§ **TASK REQUIREMENTS**
Would you transcribe the line that holds "Given: Open the Tools chevron arrow", plus every line beneath it through the end of the data, exactly and with nothing added?

--- MATERIAL SHOWN Enclosed Below ---

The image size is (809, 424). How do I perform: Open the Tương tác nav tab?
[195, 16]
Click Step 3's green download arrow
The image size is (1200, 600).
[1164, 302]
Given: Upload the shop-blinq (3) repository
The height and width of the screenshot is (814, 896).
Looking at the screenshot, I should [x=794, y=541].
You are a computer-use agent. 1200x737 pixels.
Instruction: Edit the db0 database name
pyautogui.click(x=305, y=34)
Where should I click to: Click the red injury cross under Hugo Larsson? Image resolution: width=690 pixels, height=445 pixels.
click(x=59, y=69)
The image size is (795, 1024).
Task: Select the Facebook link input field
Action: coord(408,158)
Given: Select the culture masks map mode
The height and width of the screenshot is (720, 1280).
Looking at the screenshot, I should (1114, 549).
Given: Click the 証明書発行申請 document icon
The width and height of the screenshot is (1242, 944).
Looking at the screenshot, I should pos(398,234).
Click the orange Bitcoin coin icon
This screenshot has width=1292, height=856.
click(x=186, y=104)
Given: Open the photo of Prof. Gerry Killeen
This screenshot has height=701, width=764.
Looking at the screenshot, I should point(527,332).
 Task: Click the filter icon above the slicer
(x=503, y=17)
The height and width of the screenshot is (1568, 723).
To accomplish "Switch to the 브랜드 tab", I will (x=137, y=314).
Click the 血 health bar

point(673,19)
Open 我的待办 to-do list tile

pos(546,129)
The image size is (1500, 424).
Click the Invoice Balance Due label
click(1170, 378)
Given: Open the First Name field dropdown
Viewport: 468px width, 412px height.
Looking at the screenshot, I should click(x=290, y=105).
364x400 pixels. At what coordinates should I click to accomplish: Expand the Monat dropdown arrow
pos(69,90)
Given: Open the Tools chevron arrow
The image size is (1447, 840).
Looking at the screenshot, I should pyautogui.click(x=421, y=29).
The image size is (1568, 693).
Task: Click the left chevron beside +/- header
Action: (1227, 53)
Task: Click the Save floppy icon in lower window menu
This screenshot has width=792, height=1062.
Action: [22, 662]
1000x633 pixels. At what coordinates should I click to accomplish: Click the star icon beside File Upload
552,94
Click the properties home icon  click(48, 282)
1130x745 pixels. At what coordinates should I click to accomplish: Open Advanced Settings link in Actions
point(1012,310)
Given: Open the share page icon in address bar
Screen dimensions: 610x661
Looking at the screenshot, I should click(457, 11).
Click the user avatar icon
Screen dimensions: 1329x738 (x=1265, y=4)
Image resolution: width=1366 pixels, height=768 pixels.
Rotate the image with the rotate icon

--- End of Enclosed MATERIAL SHOWN ---

§ **REPLY**
Given: Open the Tools chevron arrow
The image size is (1447, 840).
Looking at the screenshot, I should pyautogui.click(x=421, y=29).
The image size is (1568, 693).
Task: Click the left chevron beside +/- header
Action: (1227, 53)
Task: Click the Save floppy icon in lower window menu
This screenshot has width=792, height=1062.
Action: [22, 662]
1000x633 pixels. At what coordinates should I click to accomplish: Click the star icon beside File Upload
552,94
Click the properties home icon  click(48, 282)
1130x745 pixels. At what coordinates should I click to accomplish: Open Advanced Settings link in Actions
point(1012,310)
Given: Open the share page icon in address bar
Screen dimensions: 610x661
Looking at the screenshot, I should click(457, 11).
Click the user avatar icon
Screen dimensions: 1329x738 (x=1265, y=4)
Image resolution: width=1366 pixels, height=768 pixels.
Rotate the image with the rotate icon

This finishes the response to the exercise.